_Work request_: The records below hold a stretch from the line with "Given: Open the" through the line with "Click the Diesel"; return exactly those lines, ends included, and nothing more.

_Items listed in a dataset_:
═══

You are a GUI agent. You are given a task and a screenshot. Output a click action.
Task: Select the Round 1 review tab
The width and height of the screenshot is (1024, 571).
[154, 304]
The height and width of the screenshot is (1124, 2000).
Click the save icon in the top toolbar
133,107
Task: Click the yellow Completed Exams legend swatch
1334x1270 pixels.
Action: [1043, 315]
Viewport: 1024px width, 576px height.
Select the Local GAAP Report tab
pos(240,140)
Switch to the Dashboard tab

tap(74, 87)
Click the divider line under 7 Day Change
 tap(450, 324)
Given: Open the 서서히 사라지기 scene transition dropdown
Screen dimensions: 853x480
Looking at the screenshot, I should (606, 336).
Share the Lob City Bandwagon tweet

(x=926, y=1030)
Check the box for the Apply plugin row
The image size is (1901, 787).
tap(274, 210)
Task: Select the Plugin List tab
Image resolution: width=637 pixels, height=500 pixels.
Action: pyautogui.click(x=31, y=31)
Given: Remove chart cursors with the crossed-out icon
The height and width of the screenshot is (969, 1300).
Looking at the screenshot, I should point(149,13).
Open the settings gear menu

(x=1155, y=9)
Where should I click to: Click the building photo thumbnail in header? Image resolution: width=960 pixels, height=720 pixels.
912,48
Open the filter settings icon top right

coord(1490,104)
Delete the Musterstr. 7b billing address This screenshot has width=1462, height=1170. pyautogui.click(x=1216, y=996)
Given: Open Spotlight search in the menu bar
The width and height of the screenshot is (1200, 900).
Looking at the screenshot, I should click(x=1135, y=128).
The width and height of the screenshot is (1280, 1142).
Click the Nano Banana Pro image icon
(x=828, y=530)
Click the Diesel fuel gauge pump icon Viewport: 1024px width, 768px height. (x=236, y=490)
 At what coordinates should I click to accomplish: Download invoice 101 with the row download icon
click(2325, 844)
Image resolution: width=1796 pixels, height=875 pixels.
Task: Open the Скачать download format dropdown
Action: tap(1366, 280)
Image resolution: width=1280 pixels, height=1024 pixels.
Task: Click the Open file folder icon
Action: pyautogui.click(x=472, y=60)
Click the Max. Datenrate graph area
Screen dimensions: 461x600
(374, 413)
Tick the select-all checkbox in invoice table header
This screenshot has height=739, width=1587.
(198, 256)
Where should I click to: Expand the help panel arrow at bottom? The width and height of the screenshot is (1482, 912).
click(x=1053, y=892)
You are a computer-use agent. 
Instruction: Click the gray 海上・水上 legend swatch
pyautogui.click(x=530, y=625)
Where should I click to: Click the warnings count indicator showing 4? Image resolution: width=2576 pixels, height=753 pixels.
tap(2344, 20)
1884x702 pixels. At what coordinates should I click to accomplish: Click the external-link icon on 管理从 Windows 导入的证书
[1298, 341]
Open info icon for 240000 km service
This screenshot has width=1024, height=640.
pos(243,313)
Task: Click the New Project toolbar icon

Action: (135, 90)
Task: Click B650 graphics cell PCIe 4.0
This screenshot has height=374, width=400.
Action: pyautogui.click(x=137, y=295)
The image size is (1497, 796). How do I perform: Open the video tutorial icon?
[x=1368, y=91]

═══

_Solution to the exercise_:
Given: Open the 서서히 사라지기 scene transition dropdown
Screen dimensions: 853x480
Looking at the screenshot, I should (606, 336).
Share the Lob City Bandwagon tweet

(x=926, y=1030)
Check the box for the Apply plugin row
The image size is (1901, 787).
tap(274, 210)
Task: Select the Plugin List tab
Image resolution: width=637 pixels, height=500 pixels.
Action: pyautogui.click(x=31, y=31)
Given: Remove chart cursors with the crossed-out icon
The height and width of the screenshot is (969, 1300).
Looking at the screenshot, I should point(149,13).
Open the settings gear menu

(x=1155, y=9)
Where should I click to: Click the building photo thumbnail in header? Image resolution: width=960 pixels, height=720 pixels.
912,48
Open the filter settings icon top right

coord(1490,104)
Delete the Musterstr. 7b billing address This screenshot has width=1462, height=1170. pyautogui.click(x=1216, y=996)
Given: Open Spotlight search in the menu bar
The width and height of the screenshot is (1200, 900).
Looking at the screenshot, I should click(x=1135, y=128).
The width and height of the screenshot is (1280, 1142).
Click the Nano Banana Pro image icon
(x=828, y=530)
Click the Diesel fuel gauge pump icon Viewport: 1024px width, 768px height. (x=236, y=490)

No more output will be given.